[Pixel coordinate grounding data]
____________
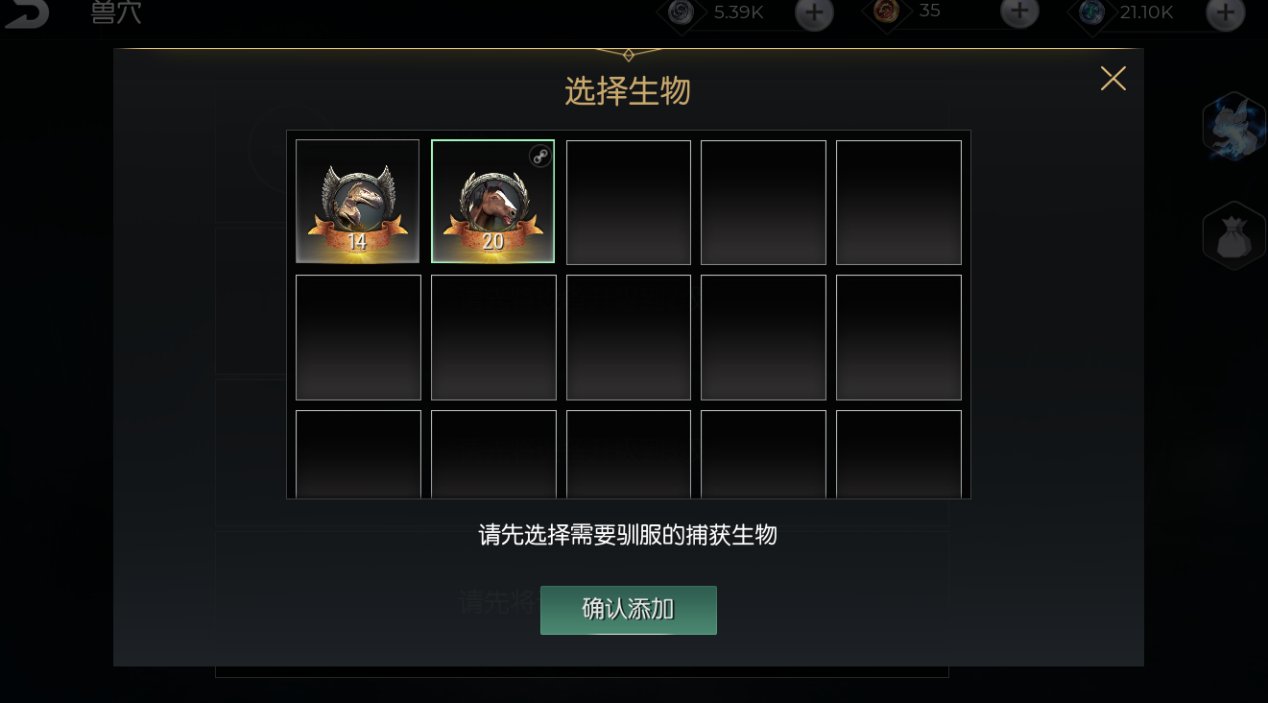Select the last empty slot in first row

(x=898, y=202)
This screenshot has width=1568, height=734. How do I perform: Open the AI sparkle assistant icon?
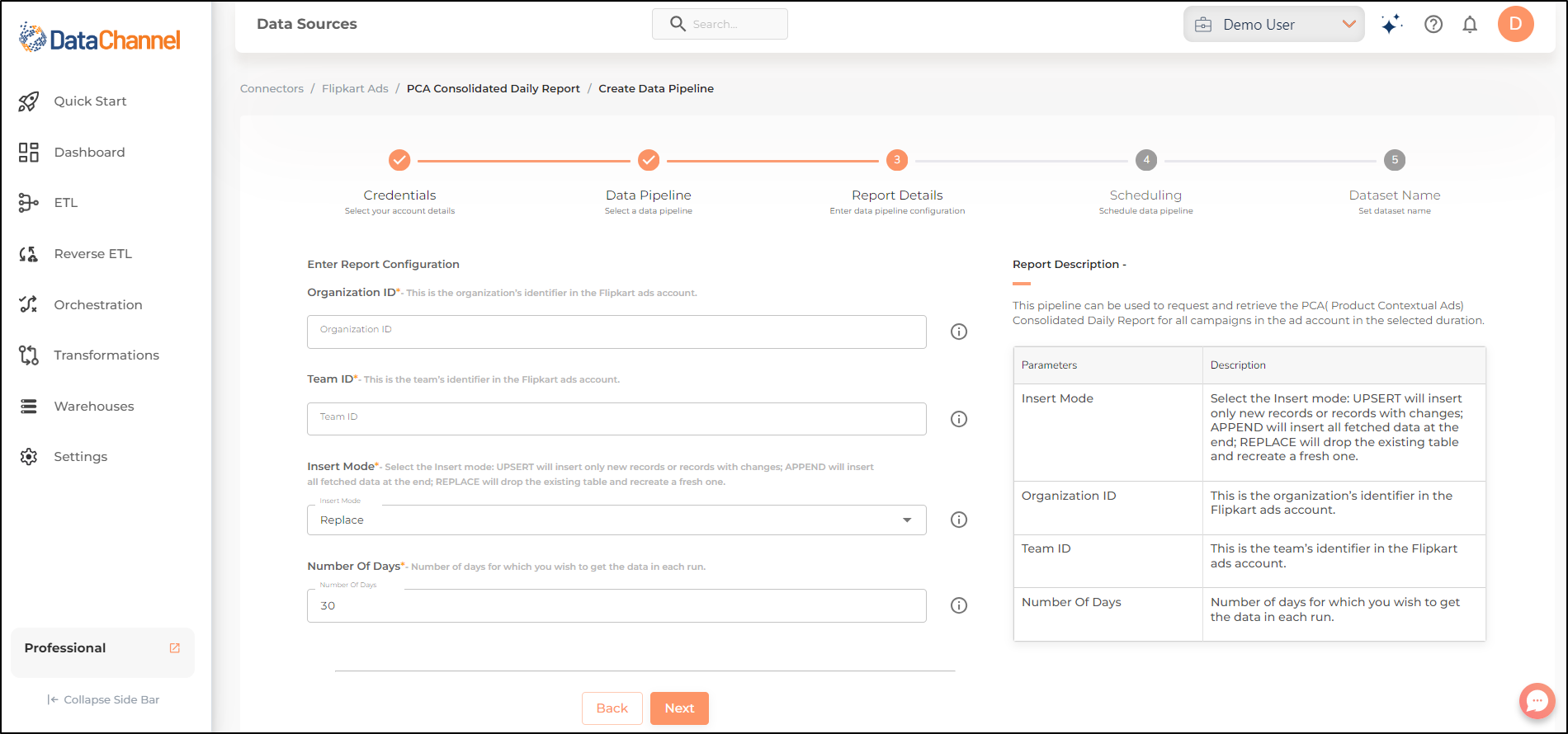coord(1391,25)
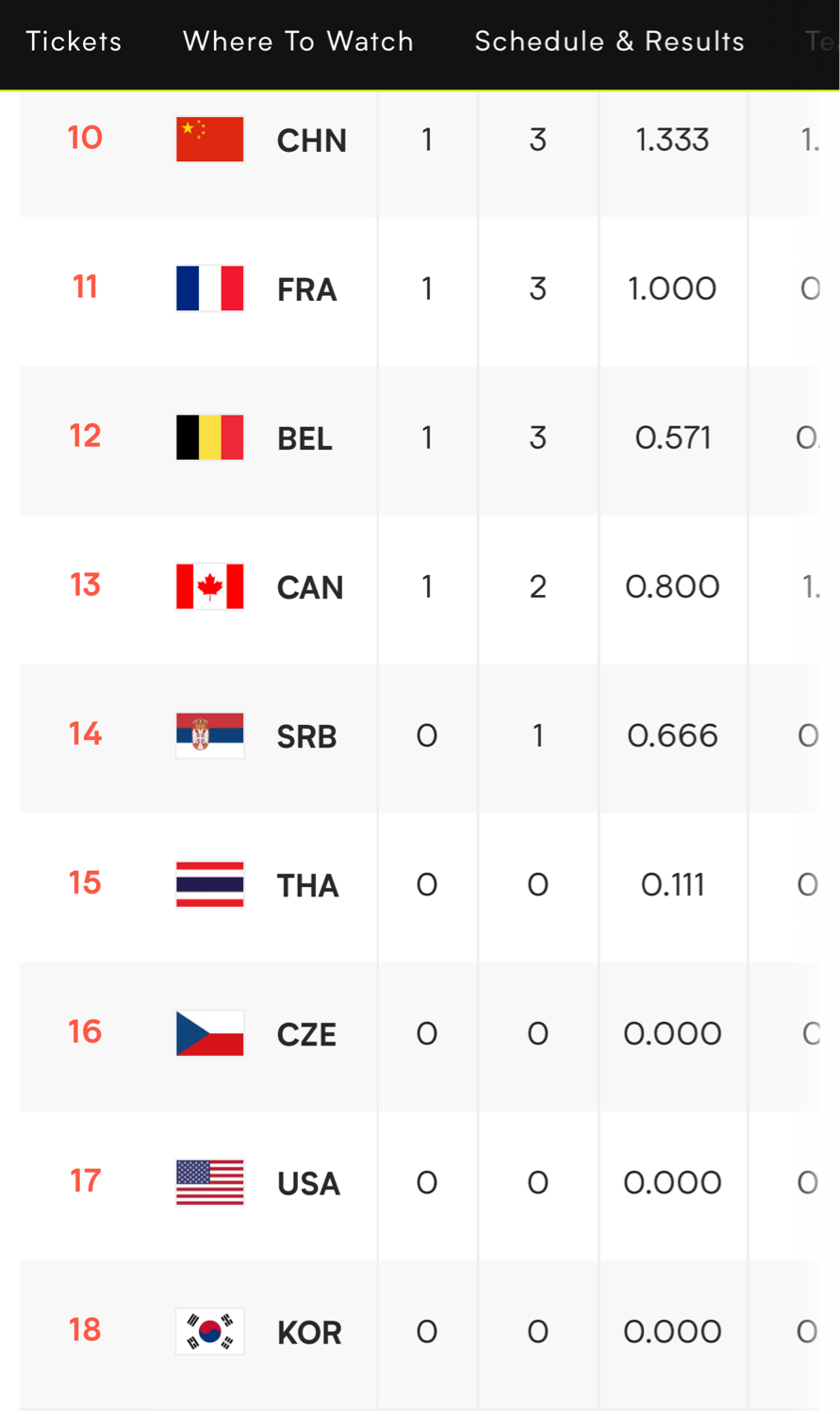
Task: Open the CAN team link
Action: 310,587
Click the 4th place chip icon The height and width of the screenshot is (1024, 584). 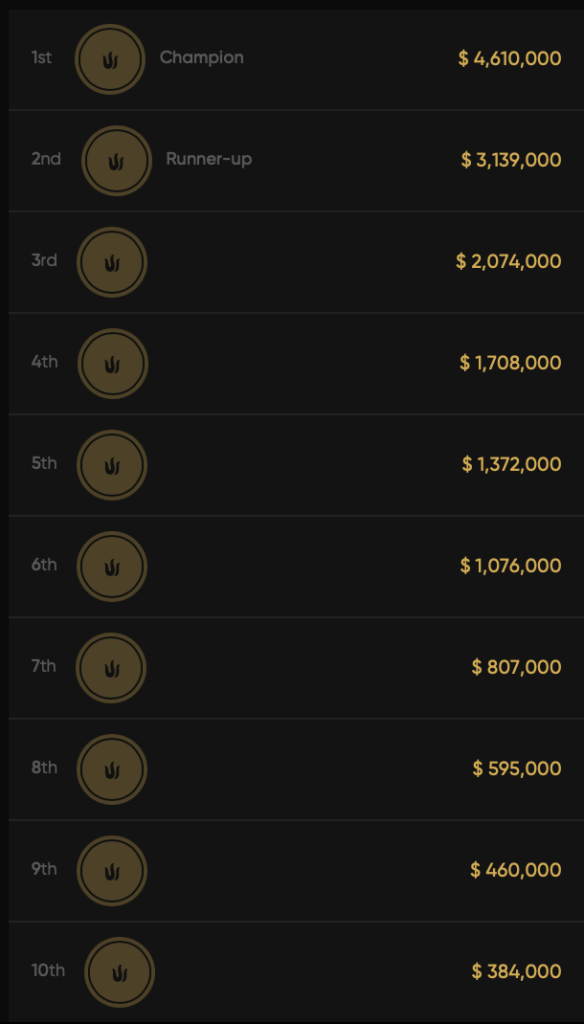pyautogui.click(x=112, y=363)
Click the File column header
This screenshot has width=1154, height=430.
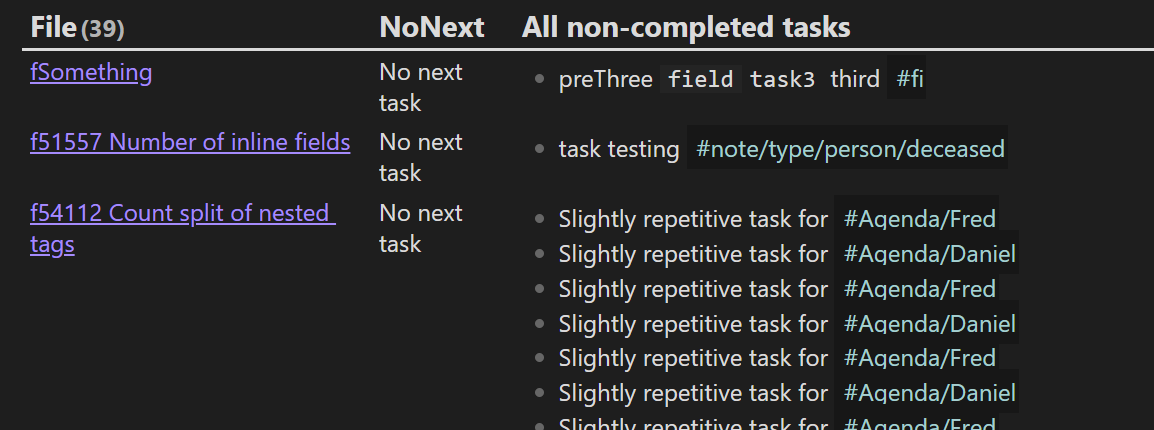tap(54, 28)
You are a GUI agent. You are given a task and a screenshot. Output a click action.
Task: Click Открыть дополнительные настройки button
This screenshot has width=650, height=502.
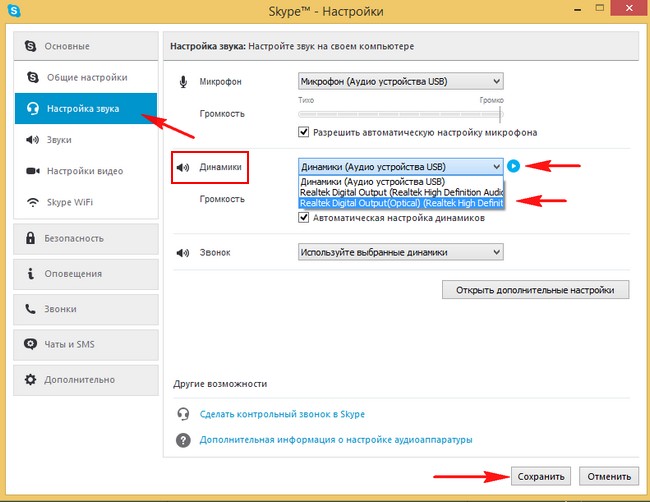tap(535, 290)
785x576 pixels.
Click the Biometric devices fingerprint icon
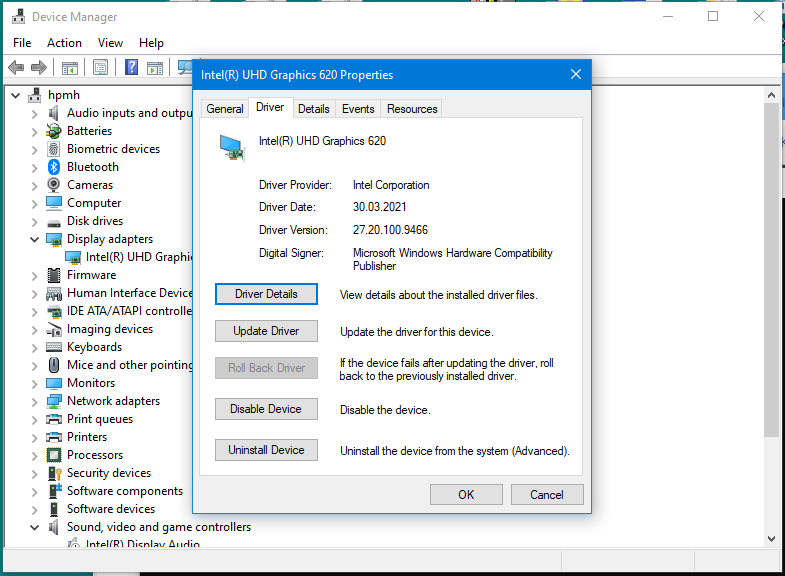click(55, 149)
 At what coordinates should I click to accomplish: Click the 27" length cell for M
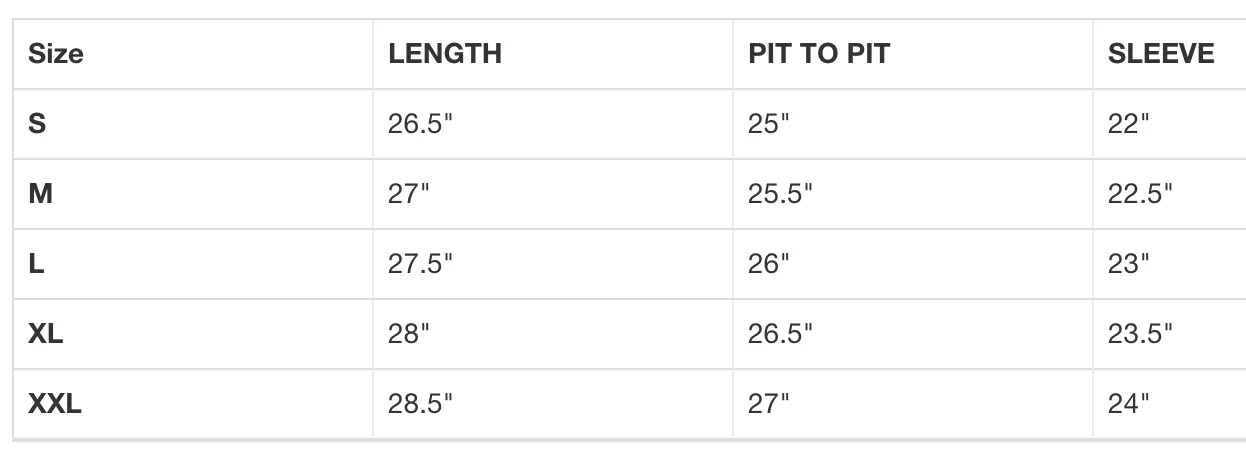(408, 194)
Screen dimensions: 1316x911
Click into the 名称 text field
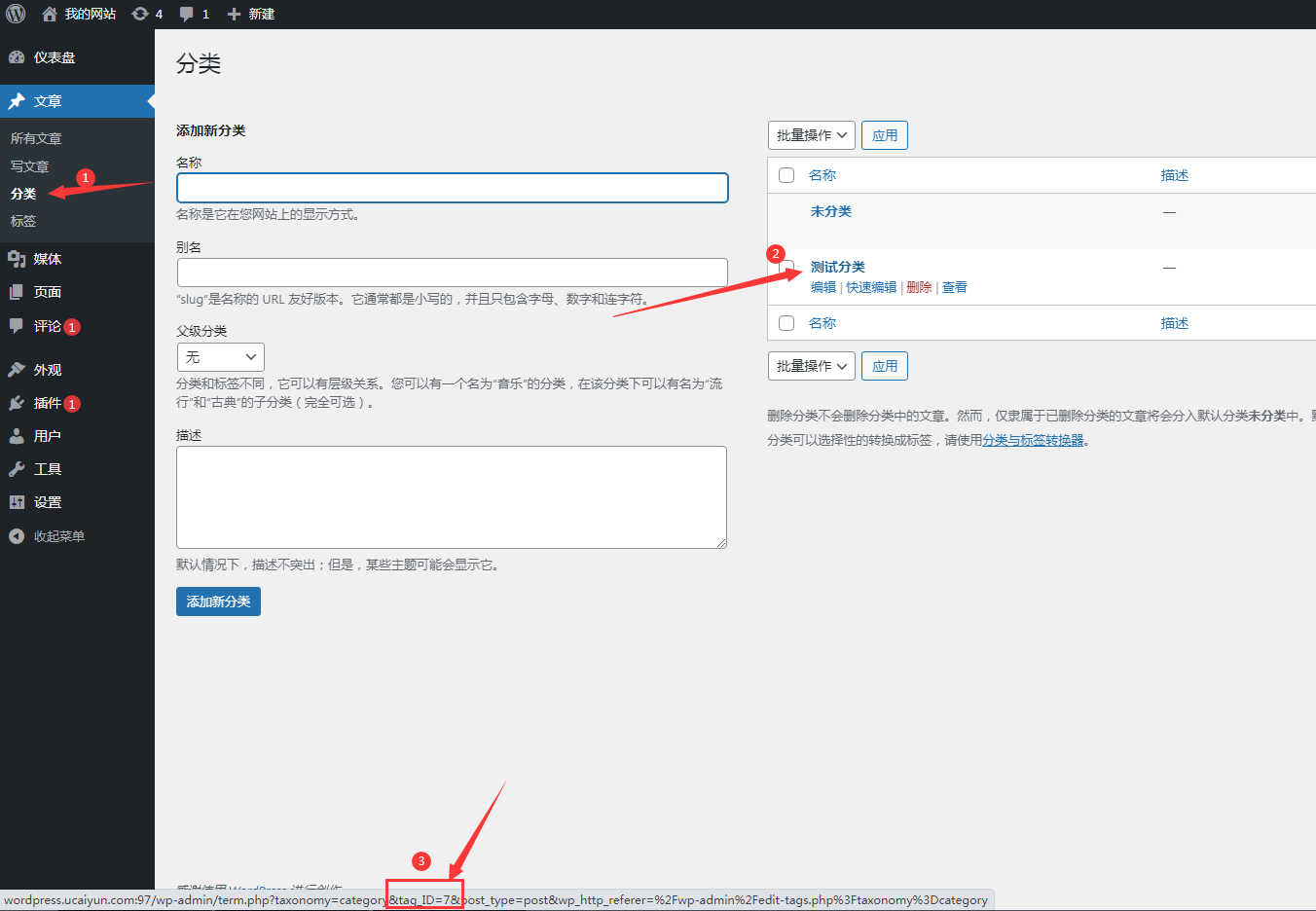tap(452, 188)
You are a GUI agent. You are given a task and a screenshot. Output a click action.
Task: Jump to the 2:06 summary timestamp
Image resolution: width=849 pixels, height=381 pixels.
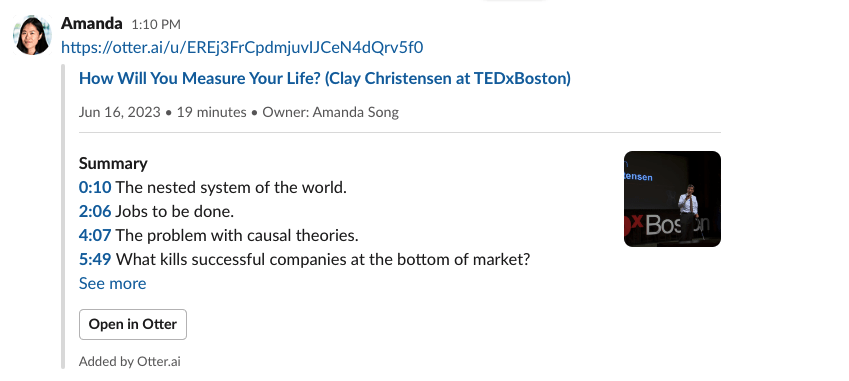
____________
BRIEF -> I would like you to retype exactly the lines running from the one containing "Click into the 名称 text field" to the last line of the entries, both included, leaving all pictures out.

TASK SOLUTION ->
Click into the 名称 text field
tap(452, 188)
You are a GUI agent. You are given a task and a screenshot. Output a click action.
Task: Jump to the 2:06 summary timestamp
Image resolution: width=849 pixels, height=381 pixels.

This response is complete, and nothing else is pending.